(Rows showing where targets appear)

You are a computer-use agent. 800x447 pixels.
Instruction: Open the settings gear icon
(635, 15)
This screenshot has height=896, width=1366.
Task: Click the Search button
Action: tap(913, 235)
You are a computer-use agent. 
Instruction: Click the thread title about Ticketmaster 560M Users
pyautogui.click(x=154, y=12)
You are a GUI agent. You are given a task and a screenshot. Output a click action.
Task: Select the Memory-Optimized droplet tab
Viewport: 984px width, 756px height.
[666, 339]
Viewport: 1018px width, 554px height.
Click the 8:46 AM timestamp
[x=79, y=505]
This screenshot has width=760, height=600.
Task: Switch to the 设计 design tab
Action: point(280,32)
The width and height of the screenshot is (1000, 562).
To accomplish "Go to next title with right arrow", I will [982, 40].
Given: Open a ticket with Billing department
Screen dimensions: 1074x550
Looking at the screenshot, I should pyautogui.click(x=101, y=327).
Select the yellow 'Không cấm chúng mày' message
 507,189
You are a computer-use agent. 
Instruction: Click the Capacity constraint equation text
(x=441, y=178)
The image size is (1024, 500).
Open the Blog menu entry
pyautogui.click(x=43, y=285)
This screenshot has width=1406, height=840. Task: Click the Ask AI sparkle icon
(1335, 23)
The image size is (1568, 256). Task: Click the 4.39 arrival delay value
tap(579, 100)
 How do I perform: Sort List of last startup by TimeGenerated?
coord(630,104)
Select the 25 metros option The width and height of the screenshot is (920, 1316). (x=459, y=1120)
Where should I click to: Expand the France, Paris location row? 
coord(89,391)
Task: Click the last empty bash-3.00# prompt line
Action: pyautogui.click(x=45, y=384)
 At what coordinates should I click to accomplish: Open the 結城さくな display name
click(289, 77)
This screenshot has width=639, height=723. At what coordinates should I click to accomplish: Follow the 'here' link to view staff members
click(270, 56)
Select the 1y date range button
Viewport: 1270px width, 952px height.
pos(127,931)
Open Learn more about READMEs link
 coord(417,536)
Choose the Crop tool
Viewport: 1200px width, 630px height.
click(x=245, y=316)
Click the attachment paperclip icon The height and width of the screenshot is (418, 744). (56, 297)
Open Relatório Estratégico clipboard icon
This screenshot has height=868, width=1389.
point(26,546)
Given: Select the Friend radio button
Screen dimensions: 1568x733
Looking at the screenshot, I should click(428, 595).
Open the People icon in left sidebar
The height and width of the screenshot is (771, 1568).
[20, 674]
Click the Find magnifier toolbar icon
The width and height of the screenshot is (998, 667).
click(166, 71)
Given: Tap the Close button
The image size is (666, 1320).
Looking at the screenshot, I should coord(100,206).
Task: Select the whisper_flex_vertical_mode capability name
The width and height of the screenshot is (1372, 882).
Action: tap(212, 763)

• [Your task]
Pick out every line in the material above that contains the string "name", and copy each one as it appears.

• [Written response]
 At what coordinates should I click to accomplish: Open the 結城さくな display name
Task: Select the whisper_flex_vertical_mode capability name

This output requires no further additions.